Théodore DECK (1823-1891) et Paul César HELLEU (1859-1927)
Plat circulaire en faïence à décor émaillé polychrome d’un portrait de jeune femme au noeud bleu et au collier parme sur fond noir
Signé « P. Helleu » dans le décor en bas au centre, cachet « TH. DECK » et monogramme « TH.D. », ancienne étiquette de l’atelier Deck annotée « 1144 » au revers
Diamètre : 30,4 cm
(Rayures d’usage, bulles de cuisson)
Rapport de condition disponible sur demande : contact@neo-encheres.com
Notice
Théodore Deck (1823-1891) et Paul César Helleu (1859-1927) sont deux figures majeures de l’art français, chacun ayant marqué son époque dans des domaines distincts mais complémentaires.

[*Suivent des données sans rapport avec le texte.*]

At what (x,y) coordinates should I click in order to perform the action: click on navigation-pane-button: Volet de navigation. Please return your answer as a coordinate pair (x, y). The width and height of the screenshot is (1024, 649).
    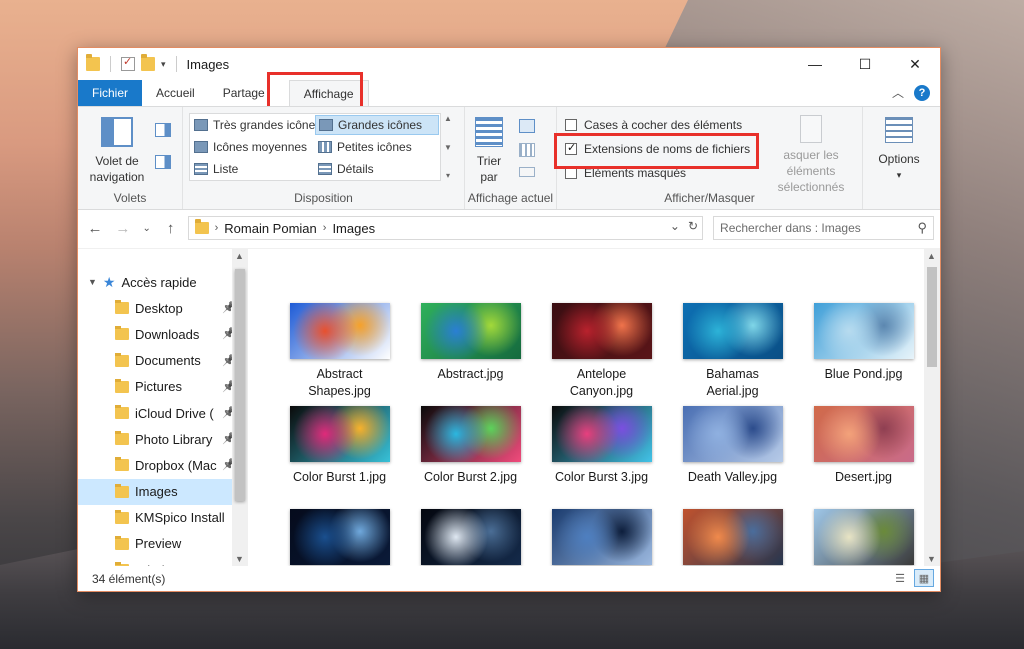
    Looking at the image, I should click on (117, 151).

Paul César Helleu, peintre et graveur, étudie à l’École des Beaux-Arts de Paris sous la direction de Jean-Léon Gérôme, et se lie d’amitié avec des artistes influents comme James McNeill Whistler, John Singer Sargent, et Claude Monet, qu’il rencontre chez le marchand Durand-Ruel lors de la deuxième exposition des impressionnistes. Helleu se distingue par sa maîtrise de la pointe sèche, technique qu’il apprend auprès de James Tissot, et qui lui permet d’explorer avec délicatesse la grâce féminine, un thème central de son œuvre. Il collabore avec Théodore Deck, un céramiste de renom, dès 1880, créant des décors raffinés pour ses pièces de céramique, témoignant de l’esthétique et de l’élégance propre à la fin du XIXe siècle.

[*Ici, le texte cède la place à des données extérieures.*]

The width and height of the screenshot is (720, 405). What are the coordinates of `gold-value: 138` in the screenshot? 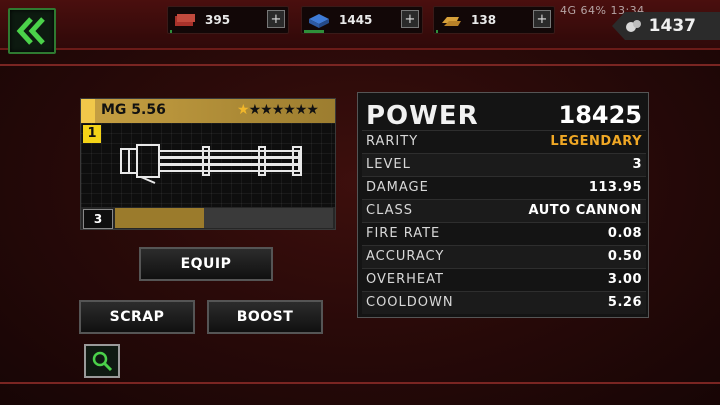 It's located at (484, 20).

Parmi les artistes proches de Helleu et Deck, on peut citer Giovanni Boldini, célèbre pour ses portraits élégants, dont le style fluide et expressif s’harmonise parfaitement avec l’art de Helleu. De même, James Tissot, avec qui Helleu partage une amitié et des influences artistiques, est reconnu pour ses représentations détaillées et sophistiquées de la société mondaine. Alfred Stevens, autre grand portraitiste de l’époque, est un artiste dont les œuvres raffinées de femmes élégantes se rapprochent de celles de Helleu. Pour ce qui est des céramistes, Auguste Delaherche et Adrien Dalpayrat, contemporains de Deck, sont également influents dans le domaine de la céramique, explorant avec lui de nouvelles techniques et styles dans l’art de la faïence émaillée.
Enfin, Jean-Léon Gérôme, mentor de Helleu, représente un lien direct entre l’académisme rigoureux de la génération précédente et l’approche plus libre de l’impressionnisme, un pont artistique essentiel dans l’évolution de Helleu. Ensemble, ces artistes forment un cercle d’influences qui enrichissent l’œuvre d’Helleu, contribuant à son succès en tant qu’artiste emblématique de l’élégance féminine à la Belle Époque.